Reproduce the listing word for word, starting with the line that contains "Screen dimensions: 1360x768" and going on through the line that contains "pos(590,60)". Leave the pictures out.

■ ROWS ■
-*-

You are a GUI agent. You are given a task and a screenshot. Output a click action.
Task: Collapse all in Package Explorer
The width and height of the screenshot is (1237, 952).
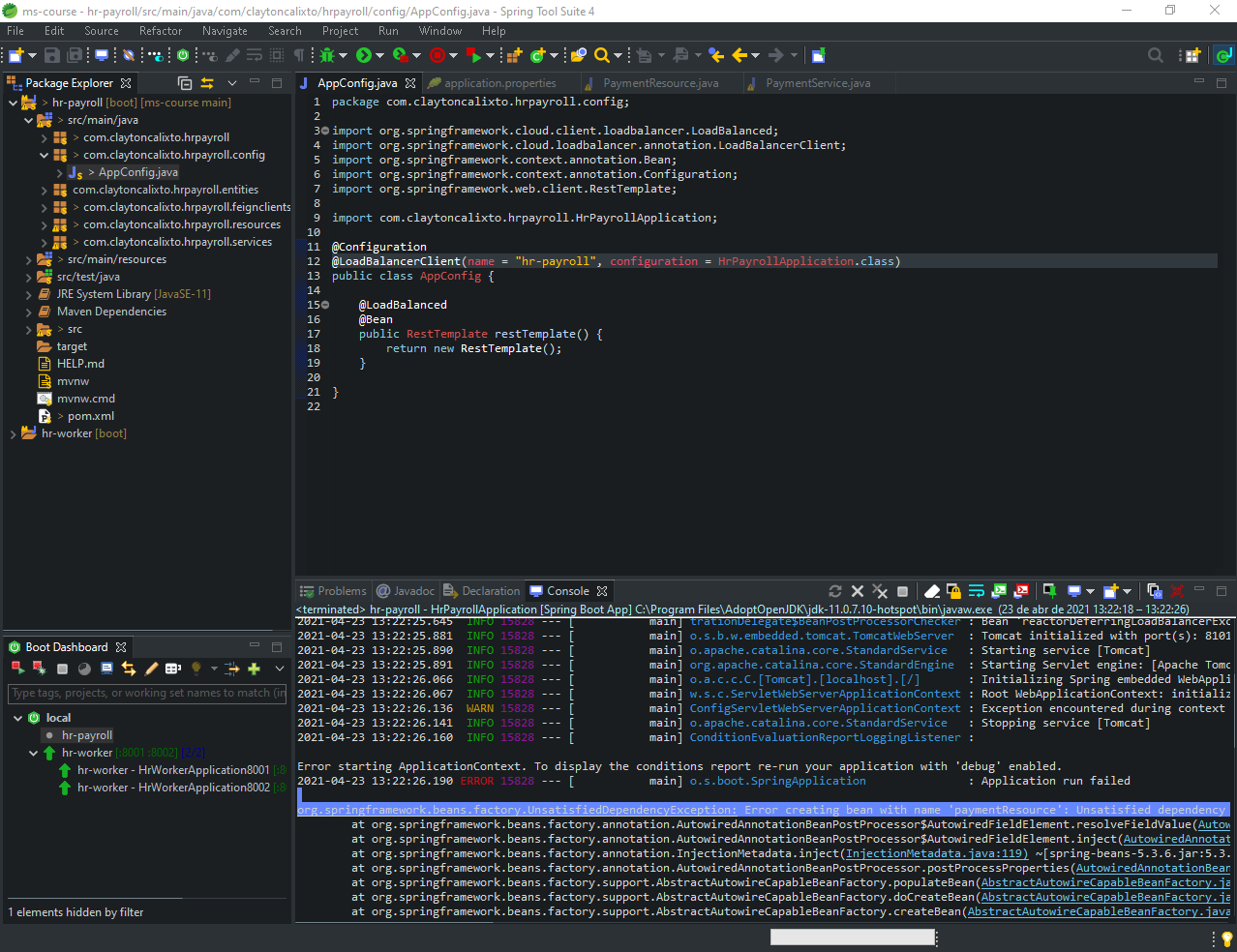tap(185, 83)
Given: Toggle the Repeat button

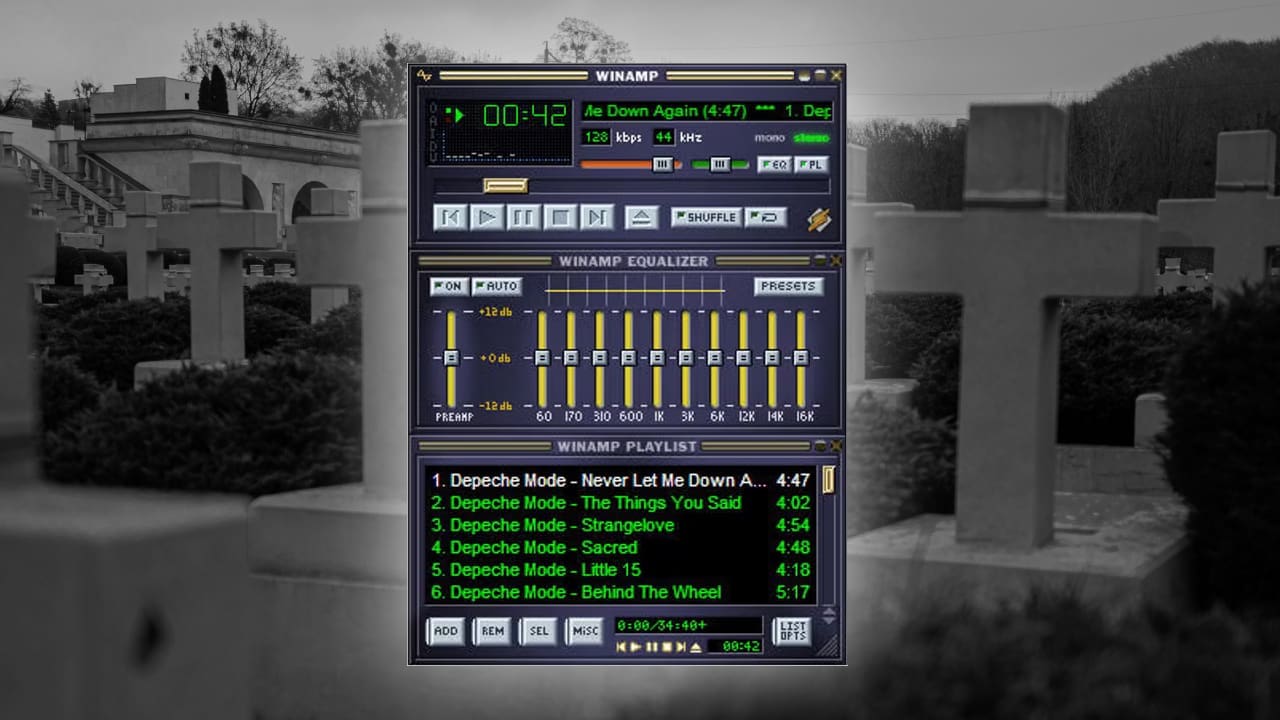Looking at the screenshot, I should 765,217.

-*-

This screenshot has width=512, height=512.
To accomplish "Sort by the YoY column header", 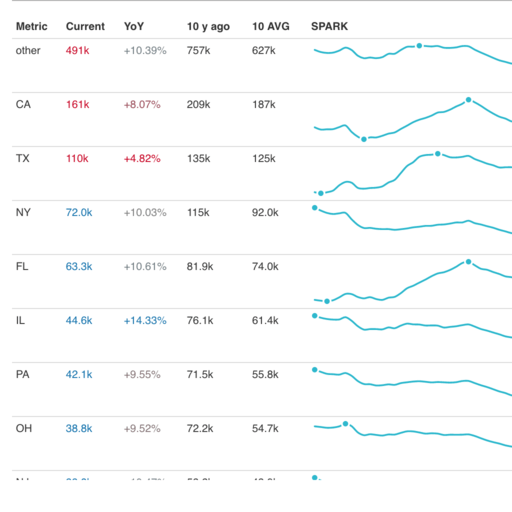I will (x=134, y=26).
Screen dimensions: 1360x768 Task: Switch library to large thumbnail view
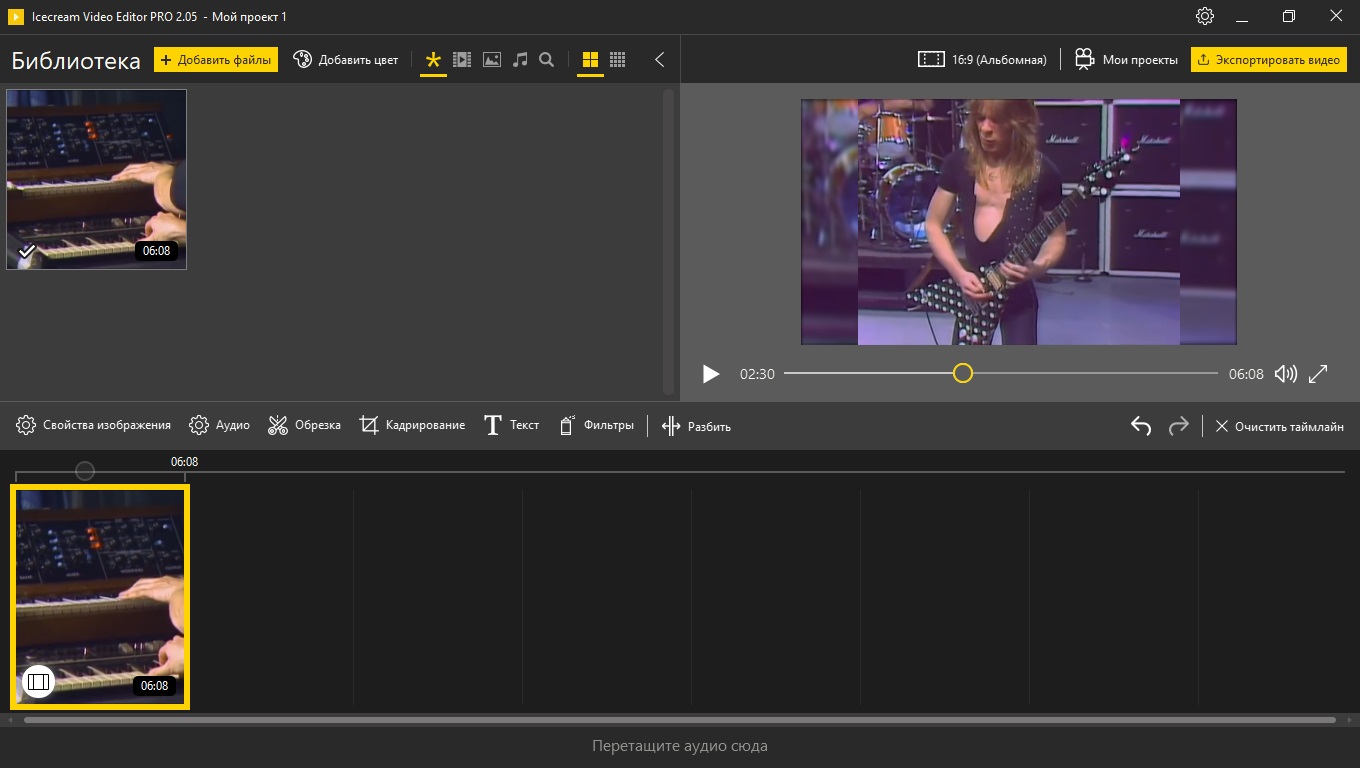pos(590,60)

-*-

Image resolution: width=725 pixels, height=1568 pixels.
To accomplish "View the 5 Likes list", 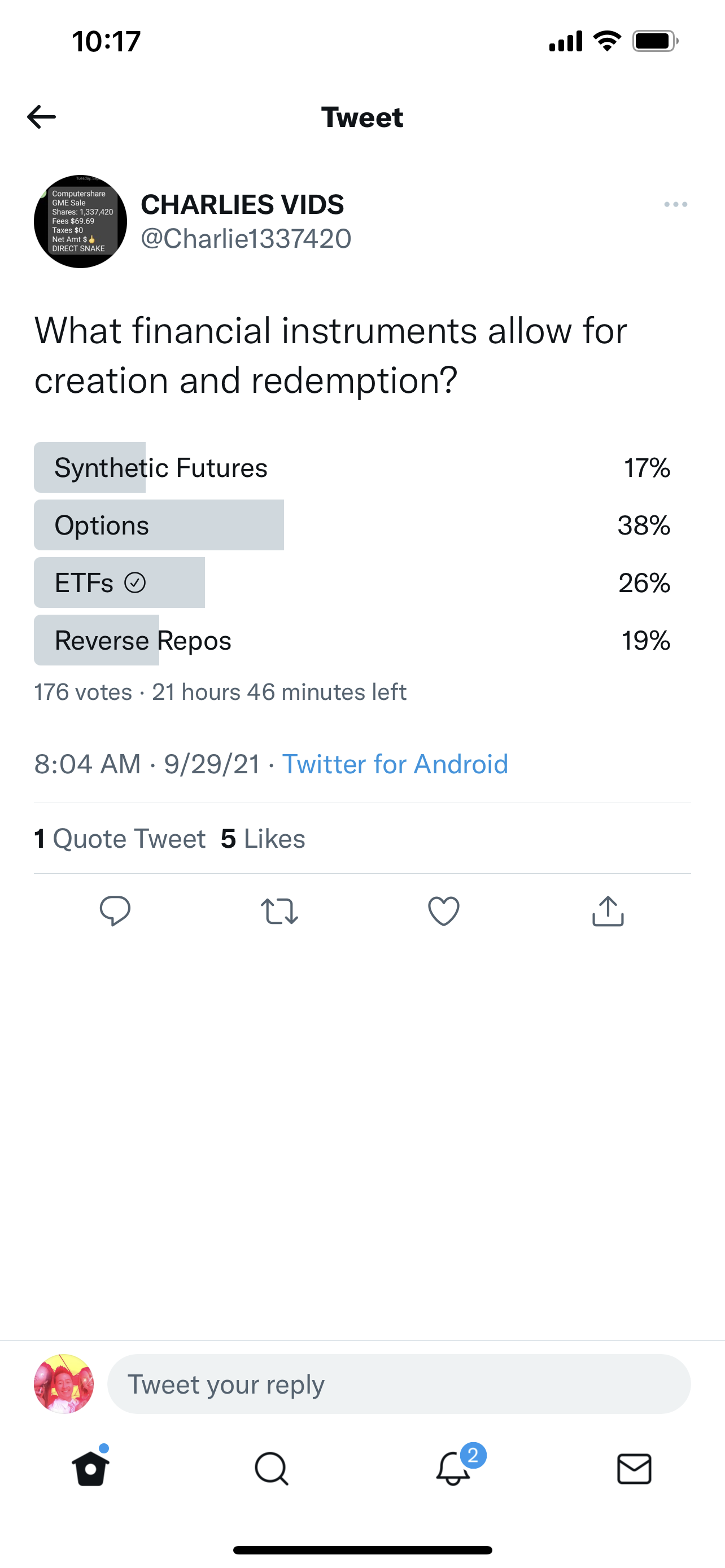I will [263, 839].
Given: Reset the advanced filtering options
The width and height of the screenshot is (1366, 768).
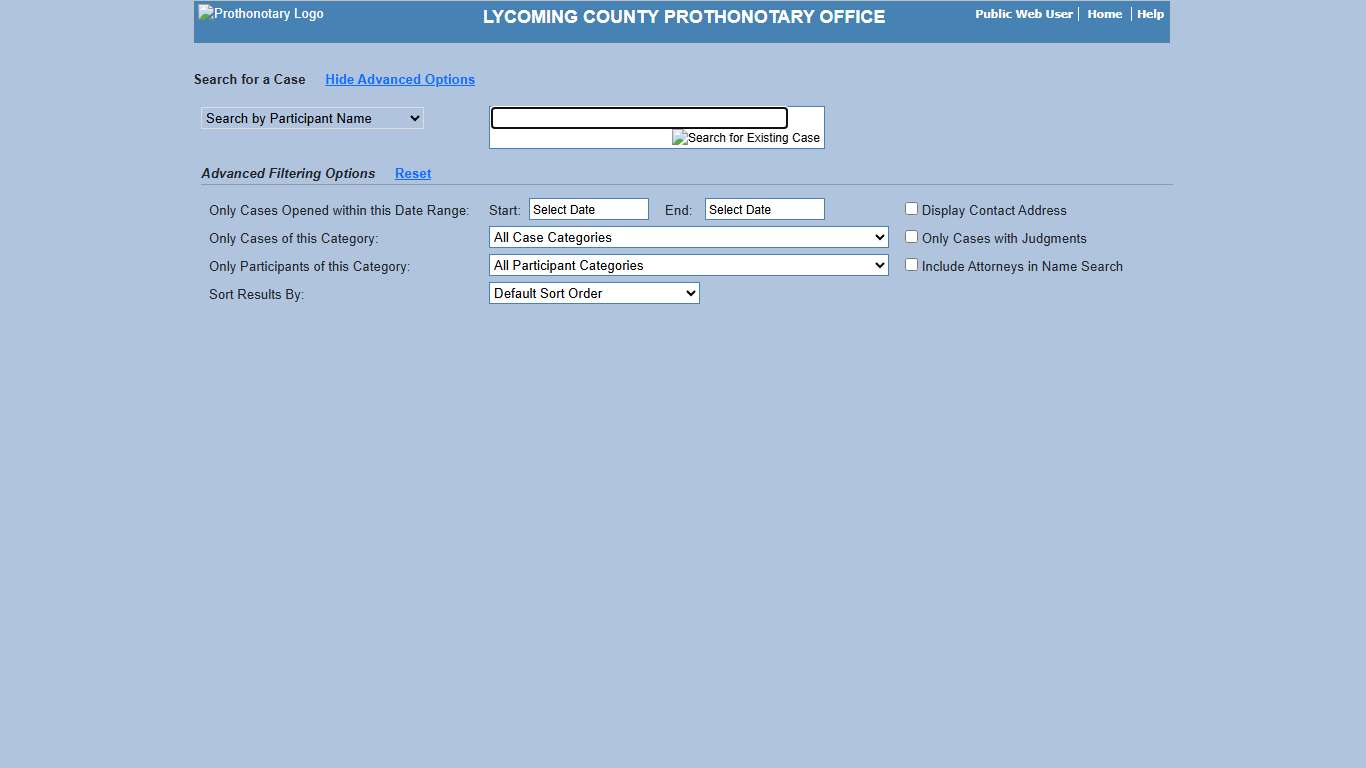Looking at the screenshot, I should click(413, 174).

-*-

■ REPLY TO THE EXERCISE ■
Screen dimensions: 1360x768 Task: Switch library to large thumbnail view
pos(590,60)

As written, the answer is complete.